Find out our Top Ten Things to do in Quito.

Quito Historic Centre

Quito’s historic centre was declared a UNESCO World Heritage Site in 1978, and is a good place to start when exploring the city.

The Plaza de la Independencia (also known as Plaza Grande) is Quito’s main square, containing the cathedral, archbishop’s palace and presidential palace. With a view of the Panecillo, it’s a lovely place to sit in a café and watch the Quiteños (locals) go about their day.

A short walk from here, the San Francisco Monastery contains beautiful paintings and statues, and is one of South America’s largest religious buildings.

Nearby, La Ronda is a famous pedestrianised street lined with artisan galleries, workshops, bars and shops. In the 19th century bohemian artists and poets settled together, rebelling against the bourgeois class.

The Jesuit church of La Compañia de Jesús was the first and best example of Latin American baroque architecture. Behind the elaborate facade, masterly carved out of volcanic rock, there is an ornate and completely gold-leafed interior.

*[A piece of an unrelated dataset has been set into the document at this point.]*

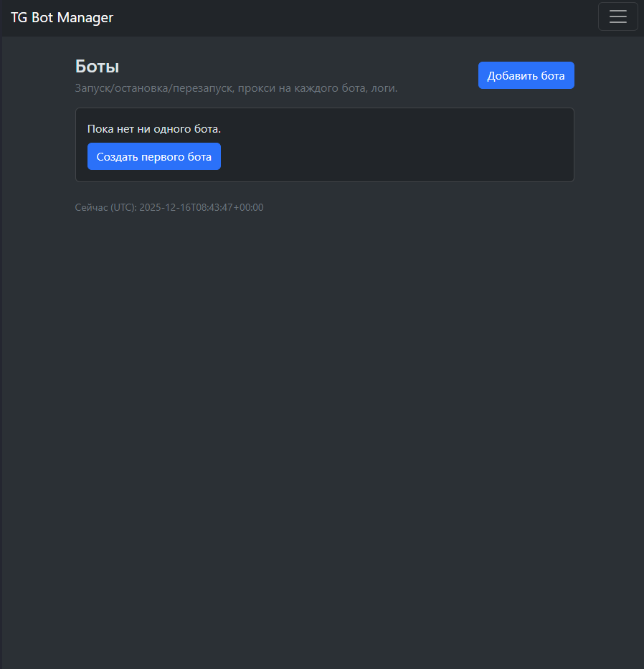Click the word "прокси" in the subtitle
The height and width of the screenshot is (669, 644).
coord(260,88)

The 3,061m-high Panecillo is a hill on the southern edge of Quito, with a 30-metre-high statue of the Virgin Mary, constructed using 7,000 pieces of aluminium. There is a small museum in the base of the statue, with stairs leading up to several viewpoints boasting panoramic views of Quito.

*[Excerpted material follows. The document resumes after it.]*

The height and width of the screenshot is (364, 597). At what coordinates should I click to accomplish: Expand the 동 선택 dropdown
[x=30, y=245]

You can take a guided tour of the historic centre on your first day in Quito. Read our blog for a personal insight.

Museums in Quito

Quito’s rich history means it has a variety of different museums. Probably the most comprehensive one is the Museo Nacional del Banco Central del Ecuador, where you can learn about pre-Hispanic culture through colonial paintings and sculptures. Another place to see colonial art is The Museum of Colonial Art, which houses an excellent collection. The Alberto Mena Museum is more unique, with a waxwork piece representing the battle of independence. Another interesting museum in Quito is La Capilla del Hombre, which exhibits sculptures and paintings depicting Latin America’s brutal history. Next-door, the artist Oswaldo Guayasamín’s former home has been transformed into a museum showcasing his artwork.  

Pichincha Cable Car

In 2005, a new cable car was built up the Pichincha Volcano which overlooks the city of Quito. The view from the top, at 2,050 metres, is spectacular.

Mitad del Mundo

The Mitad del Mundo, which translates as the centre of the world, is where a French expedition in 1736 established the location of the equatorial line from which the country is named. You can take part in various experiments relating to the equator, and learn about the equator in the Inti Ñan museum.

Restaurants in Quito

Like many capital cities, Quito showcases some of the best cuisine in Ecuador. For three of our favourite restaurants in Quito, read this blog.

Daytrips from Quito

Ecuador is small so day trips from Quito are a great option, whether it’s perusing colourful textiles and jewellery in Otavalo’s world-famous market or spotting rare bird species in the cloud forest. 

You can take a one- or two-day excursion to the Bellavista Cloud Forest, where you can spot hummingbirds and follow the nature trails. There is also the option to stay at the luxury Mashpi Lodge in the cloud forest, where activities include bird watching, hiking, swimming in waterfalls a sky bike and a cable car across the treetops.

A trip to Otavalo includes a drive through beautiful Ecuadorian countryside, a trip to the market town where you can haggle for souvenirs at South America’s largest indigenous market, and a visit to nearby attractions including Cuicocha Lake and a condor sanctuary.